7. Americans are anti-intellectual.  Geek anti-intellectualism is just a reflection of that. Think about what you’re saying here; it doesn’t make much sense.  I claim that geeks are increasingly anti-intellectual, or increasingly giving voice to anti-intellectual sentiments.  This is a trend, which many people are discussing now because they recognize it as well.  American anti-intellectualism, a well-known phenomenon, goes back to colonial days, and was rooted in our distance from the erstwhile European sources of intellectual life as well as the physical difficulty of frontier life.  The pattern of anti-intellectualism I discern is a relatively recent phenomenon, which has grown up especially with the rise of the Internet.

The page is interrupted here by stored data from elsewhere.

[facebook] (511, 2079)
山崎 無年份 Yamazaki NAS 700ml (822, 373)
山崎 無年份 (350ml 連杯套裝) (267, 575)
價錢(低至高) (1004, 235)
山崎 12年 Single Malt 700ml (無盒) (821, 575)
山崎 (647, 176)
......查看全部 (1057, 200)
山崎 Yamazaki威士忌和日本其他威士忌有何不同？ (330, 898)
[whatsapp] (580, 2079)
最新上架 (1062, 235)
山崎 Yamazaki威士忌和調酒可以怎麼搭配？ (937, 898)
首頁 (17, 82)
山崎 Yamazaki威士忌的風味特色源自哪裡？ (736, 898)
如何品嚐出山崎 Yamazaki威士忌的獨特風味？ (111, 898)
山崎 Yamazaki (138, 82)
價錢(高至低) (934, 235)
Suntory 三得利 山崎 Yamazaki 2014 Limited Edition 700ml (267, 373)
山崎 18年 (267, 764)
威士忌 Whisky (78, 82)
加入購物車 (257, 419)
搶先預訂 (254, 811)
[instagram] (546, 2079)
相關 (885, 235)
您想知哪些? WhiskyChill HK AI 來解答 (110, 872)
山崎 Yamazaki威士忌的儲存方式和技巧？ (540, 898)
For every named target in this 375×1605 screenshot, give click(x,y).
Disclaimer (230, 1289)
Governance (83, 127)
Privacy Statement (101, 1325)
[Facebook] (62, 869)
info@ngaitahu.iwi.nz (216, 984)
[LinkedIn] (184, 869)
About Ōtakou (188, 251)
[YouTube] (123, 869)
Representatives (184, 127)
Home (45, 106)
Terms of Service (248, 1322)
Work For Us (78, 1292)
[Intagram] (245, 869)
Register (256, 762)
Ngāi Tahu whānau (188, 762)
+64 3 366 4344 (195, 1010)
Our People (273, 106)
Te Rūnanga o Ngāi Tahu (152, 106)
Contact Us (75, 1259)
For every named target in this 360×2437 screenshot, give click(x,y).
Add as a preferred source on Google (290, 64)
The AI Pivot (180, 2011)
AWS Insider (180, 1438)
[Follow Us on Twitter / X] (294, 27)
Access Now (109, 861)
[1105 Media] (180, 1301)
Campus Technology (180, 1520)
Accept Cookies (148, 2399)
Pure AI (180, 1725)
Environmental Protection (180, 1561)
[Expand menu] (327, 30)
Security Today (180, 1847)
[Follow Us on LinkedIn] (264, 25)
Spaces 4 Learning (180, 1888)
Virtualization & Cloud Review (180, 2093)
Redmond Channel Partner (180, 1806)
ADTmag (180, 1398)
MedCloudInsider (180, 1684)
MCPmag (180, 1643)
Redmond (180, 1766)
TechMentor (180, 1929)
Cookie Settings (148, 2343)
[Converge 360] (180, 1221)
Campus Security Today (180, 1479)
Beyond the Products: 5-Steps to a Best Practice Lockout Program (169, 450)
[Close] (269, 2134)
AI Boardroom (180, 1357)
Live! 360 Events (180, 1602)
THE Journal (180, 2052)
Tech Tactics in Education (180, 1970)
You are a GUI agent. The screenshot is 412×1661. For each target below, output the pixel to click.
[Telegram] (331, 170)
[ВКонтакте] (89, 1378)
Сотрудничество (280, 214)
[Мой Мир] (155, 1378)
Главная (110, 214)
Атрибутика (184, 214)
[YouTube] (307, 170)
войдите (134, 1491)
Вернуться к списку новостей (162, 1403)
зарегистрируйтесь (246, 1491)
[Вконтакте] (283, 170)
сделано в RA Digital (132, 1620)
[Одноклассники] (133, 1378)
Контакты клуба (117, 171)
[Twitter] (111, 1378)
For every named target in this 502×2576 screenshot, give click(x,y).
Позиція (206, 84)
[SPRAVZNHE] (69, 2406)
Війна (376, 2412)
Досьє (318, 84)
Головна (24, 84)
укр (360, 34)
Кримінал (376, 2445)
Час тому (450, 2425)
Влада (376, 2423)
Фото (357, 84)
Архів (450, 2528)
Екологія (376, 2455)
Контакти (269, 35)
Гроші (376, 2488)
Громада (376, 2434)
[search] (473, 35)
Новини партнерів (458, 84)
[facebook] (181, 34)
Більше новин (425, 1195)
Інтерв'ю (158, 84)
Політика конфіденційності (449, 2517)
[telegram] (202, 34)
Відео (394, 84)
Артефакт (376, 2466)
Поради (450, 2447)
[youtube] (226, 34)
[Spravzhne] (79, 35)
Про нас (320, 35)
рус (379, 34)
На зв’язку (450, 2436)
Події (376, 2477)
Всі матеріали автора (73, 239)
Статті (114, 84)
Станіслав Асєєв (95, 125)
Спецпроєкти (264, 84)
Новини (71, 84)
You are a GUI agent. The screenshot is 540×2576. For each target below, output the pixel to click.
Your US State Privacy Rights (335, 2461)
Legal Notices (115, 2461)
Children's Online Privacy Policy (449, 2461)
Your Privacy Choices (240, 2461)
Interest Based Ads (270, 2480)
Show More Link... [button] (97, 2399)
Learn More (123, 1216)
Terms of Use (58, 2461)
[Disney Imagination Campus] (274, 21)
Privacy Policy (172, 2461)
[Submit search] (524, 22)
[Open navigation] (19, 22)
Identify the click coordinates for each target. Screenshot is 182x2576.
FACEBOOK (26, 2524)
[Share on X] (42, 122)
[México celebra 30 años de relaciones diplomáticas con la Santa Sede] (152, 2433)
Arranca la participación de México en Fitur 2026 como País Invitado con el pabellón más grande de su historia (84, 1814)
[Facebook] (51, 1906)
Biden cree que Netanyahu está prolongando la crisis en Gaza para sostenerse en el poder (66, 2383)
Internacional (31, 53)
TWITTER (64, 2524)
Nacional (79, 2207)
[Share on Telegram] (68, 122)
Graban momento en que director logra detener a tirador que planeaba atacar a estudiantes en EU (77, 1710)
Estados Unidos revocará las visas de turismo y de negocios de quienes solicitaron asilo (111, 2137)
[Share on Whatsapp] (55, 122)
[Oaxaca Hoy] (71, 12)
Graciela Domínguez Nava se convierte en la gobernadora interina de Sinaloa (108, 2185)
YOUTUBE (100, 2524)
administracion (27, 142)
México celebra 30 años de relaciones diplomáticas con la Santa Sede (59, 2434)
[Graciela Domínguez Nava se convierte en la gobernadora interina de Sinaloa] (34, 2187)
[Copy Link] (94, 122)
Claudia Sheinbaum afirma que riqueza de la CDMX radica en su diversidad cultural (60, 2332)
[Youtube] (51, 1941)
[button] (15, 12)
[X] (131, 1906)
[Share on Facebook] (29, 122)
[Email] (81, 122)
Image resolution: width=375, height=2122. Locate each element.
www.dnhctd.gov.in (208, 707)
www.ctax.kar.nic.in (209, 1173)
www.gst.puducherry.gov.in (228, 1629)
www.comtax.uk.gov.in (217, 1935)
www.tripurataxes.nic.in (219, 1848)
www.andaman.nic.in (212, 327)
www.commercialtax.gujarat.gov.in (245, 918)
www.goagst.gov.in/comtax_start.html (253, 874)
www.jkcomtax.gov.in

8. Conservatives never were the anti-intellectuals; it was always the liberal lefties! Glenn Reynolds linked my post, and so some conservatives grumbled about my line, “Once upon a time, anti-intellectualism was said to be the mark of knuckle-dragging conservatives, and especially American Protestants.  Remarkably, that seems to be changing.”  Well, I hate to wade into politics here.  I used the passive voice deliberately, because I did not want to endorse the claim that anti-intellectualism is the mark of “knuckle-dragging conservatives” (I don’t endorse this phrase, either).  All I meant to say is that this is one of liberals’ favorite things to say about American fundamentalists.  I was about to, but did not, go on to say that actually, among the home schooling crowd, liberals and libertarians tend to go in for “unschooling,” which is relatively (and not necessarily) hostile to traditional academics, and it is conservatives who go in for  uber-academic Latin-and-logic “classical education.”  I didn’t say that, because I knew it would be distracting to my point.  So I’m kind of sorry I made the remark about conservatives, because it too was distracting to my point.  Suffice it to say that there are plenty of knuckle-draggers, so to speak, everywhere.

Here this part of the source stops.